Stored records
==============================

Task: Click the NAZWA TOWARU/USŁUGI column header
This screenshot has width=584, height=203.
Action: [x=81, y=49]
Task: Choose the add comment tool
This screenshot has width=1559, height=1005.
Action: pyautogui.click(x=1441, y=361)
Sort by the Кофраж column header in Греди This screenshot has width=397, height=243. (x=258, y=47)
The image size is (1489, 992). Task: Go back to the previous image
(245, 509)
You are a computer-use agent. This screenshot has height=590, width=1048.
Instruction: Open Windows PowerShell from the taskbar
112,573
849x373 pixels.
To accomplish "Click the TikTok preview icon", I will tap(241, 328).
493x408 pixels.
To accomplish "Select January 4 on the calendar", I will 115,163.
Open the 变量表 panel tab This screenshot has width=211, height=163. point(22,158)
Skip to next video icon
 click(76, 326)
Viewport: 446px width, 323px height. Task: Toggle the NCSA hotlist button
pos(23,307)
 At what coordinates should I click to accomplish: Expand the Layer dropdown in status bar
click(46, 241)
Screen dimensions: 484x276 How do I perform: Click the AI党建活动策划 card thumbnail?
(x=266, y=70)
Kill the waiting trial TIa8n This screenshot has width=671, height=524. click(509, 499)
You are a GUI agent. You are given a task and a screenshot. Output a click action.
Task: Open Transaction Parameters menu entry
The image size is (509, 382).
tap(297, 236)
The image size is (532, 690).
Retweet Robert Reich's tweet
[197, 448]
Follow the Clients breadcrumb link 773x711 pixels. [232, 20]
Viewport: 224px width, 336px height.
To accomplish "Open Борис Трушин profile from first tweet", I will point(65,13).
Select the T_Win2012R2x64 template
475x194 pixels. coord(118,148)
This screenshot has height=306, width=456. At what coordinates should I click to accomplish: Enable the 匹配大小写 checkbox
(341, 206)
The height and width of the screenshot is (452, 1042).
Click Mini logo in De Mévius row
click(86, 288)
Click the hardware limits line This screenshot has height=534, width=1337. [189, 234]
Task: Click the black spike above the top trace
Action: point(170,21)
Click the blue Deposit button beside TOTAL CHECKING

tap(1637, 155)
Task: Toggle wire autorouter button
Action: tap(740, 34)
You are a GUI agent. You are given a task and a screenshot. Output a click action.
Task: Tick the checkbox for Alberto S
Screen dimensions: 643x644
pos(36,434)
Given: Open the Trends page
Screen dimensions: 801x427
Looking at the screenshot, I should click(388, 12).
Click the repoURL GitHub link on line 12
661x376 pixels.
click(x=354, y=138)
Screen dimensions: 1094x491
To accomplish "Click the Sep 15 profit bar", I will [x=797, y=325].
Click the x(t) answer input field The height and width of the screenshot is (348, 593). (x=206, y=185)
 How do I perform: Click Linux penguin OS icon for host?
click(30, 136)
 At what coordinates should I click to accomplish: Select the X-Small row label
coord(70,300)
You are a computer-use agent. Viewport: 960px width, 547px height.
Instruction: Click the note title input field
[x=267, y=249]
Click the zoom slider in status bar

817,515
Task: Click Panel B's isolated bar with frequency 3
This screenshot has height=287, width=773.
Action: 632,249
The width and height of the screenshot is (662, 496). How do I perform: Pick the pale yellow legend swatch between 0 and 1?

==============================

▶ _ASSIGNMENT_:
Each of the records should be written out again, exactly as it reads.

▶ _EXERCISE RESULT_:
Task: Click the NAZWA TOWARU/USŁUGI column header
This screenshot has width=584, height=203.
Action: [x=81, y=49]
Task: Choose the add comment tool
This screenshot has width=1559, height=1005.
Action: pyautogui.click(x=1441, y=361)
Sort by the Кофраж column header in Греди This screenshot has width=397, height=243. (x=258, y=47)
The image size is (1489, 992). Task: Go back to the previous image
(245, 509)
You are a computer-use agent. This screenshot has height=590, width=1048.
Instruction: Open Windows PowerShell from the taskbar
112,573
849x373 pixels.
To accomplish "Click the TikTok preview icon", I will tap(241, 328).
493x408 pixels.
To accomplish "Select January 4 on the calendar", I will 115,163.
Open the 变量表 panel tab This screenshot has width=211, height=163. point(22,158)
Skip to next video icon
 click(76, 326)
Viewport: 446px width, 323px height. Task: Toggle the NCSA hotlist button
pos(23,307)
 At what coordinates should I click to accomplish: Expand the Layer dropdown in status bar
click(46, 241)
Screen dimensions: 484x276 How do I perform: Click the AI党建活动策划 card thumbnail?
(x=266, y=70)
Kill the waiting trial TIa8n This screenshot has width=671, height=524. click(509, 499)
You are a GUI agent. You are given a task and a screenshot. Output a click action.
Task: Open Transaction Parameters menu entry
The image size is (509, 382).
tap(297, 236)
The image size is (532, 690).
Retweet Robert Reich's tweet
[197, 448]
Follow the Clients breadcrumb link 773x711 pixels. [232, 20]
Viewport: 224px width, 336px height.
To accomplish "Open Борис Трушин profile from first tweet", I will point(65,13).
Select the T_Win2012R2x64 template
475x194 pixels. coord(118,148)
This screenshot has height=306, width=456. At what coordinates should I click to accomplish: Enable the 匹配大小写 checkbox
(341, 206)
The height and width of the screenshot is (452, 1042).
Click Mini logo in De Mévius row
click(86, 288)
Click the hardware limits line This screenshot has height=534, width=1337. [189, 234]
Task: Click the black spike above the top trace
Action: point(170,21)
Click the blue Deposit button beside TOTAL CHECKING

tap(1637, 155)
Task: Toggle wire autorouter button
Action: tap(740, 34)
You are a GUI agent. You are given a task and a screenshot. Output a click action.
Task: Tick the checkbox for Alberto S
Screen dimensions: 643x644
pos(36,434)
Given: Open the Trends page
Screen dimensions: 801x427
Looking at the screenshot, I should click(388, 12).
Click the repoURL GitHub link on line 12
661x376 pixels.
click(x=354, y=138)
Screen dimensions: 1094x491
To accomplish "Click the Sep 15 profit bar", I will [x=797, y=325].
Click the x(t) answer input field The height and width of the screenshot is (348, 593). (x=206, y=185)
 How do I perform: Click Linux penguin OS icon for host?
click(30, 136)
 At what coordinates should I click to accomplish: Select the X-Small row label
coord(70,300)
You are a computer-use agent. Viewport: 960px width, 547px height.
Instruction: Click the note title input field
[x=267, y=249]
Click the zoom slider in status bar

817,515
Task: Click Panel B's isolated bar with frequency 3
This screenshot has height=287, width=773.
Action: 632,249
The width and height of the screenshot is (662, 496). How do I perform: Pick the pale yellow legend swatch between 0 and 1?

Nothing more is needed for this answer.